**PROBLEM TO SOLVE:**
The data below must be copied in full and without any change.

SUPPLIED RECORDS START

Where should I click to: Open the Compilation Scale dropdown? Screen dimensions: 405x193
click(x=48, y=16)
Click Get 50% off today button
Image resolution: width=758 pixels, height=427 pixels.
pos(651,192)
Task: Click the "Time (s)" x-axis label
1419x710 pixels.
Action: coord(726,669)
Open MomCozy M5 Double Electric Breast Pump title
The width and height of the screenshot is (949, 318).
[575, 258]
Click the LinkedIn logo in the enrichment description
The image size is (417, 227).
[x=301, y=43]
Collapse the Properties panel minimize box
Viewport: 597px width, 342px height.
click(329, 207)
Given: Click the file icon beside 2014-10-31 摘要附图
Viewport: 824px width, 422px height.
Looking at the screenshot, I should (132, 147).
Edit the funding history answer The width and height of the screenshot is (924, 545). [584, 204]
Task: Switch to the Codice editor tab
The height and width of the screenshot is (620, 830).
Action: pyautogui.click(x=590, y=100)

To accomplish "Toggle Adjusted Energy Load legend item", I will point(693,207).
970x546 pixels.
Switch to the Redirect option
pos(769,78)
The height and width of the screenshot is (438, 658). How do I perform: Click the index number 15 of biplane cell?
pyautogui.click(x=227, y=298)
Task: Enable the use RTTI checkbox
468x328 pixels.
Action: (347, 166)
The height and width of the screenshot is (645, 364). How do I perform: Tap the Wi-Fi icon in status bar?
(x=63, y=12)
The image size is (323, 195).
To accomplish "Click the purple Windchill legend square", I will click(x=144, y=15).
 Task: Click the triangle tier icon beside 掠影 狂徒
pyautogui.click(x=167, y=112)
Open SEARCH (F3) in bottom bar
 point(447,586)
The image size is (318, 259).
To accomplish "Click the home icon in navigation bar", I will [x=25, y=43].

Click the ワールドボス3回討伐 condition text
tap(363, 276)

SUPPLIED RECORDS END

**OUTPUT BELOW:**
Where should I click to: Open the Compilation Scale dropdown? Screen dimensions: 405x193
click(x=48, y=16)
Click Get 50% off today button
Image resolution: width=758 pixels, height=427 pixels.
pos(651,192)
Task: Click the "Time (s)" x-axis label
1419x710 pixels.
Action: coord(726,669)
Open MomCozy M5 Double Electric Breast Pump title
The width and height of the screenshot is (949, 318).
[575, 258]
Click the LinkedIn logo in the enrichment description
The image size is (417, 227).
[x=301, y=43]
Collapse the Properties panel minimize box
Viewport: 597px width, 342px height.
click(329, 207)
Given: Click the file icon beside 2014-10-31 摘要附图
Viewport: 824px width, 422px height.
Looking at the screenshot, I should (132, 147).
Edit the funding history answer The width and height of the screenshot is (924, 545). [584, 204]
Task: Switch to the Codice editor tab
The height and width of the screenshot is (620, 830).
Action: pyautogui.click(x=590, y=100)

To accomplish "Toggle Adjusted Energy Load legend item", I will point(693,207).
970x546 pixels.
Switch to the Redirect option
pos(769,78)
The height and width of the screenshot is (438, 658). How do I perform: Click the index number 15 of biplane cell?
pyautogui.click(x=227, y=298)
Task: Enable the use RTTI checkbox
468x328 pixels.
Action: (347, 166)
The height and width of the screenshot is (645, 364). How do I perform: Tap the Wi-Fi icon in status bar?
(x=63, y=12)
The image size is (323, 195).
To accomplish "Click the purple Windchill legend square", I will click(x=144, y=15).
 Task: Click the triangle tier icon beside 掠影 狂徒
pyautogui.click(x=167, y=112)
Open SEARCH (F3) in bottom bar
 point(447,586)
The image size is (318, 259).
To accomplish "Click the home icon in navigation bar", I will [x=25, y=43].

Click the ワールドボス3回討伐 condition text
tap(363, 276)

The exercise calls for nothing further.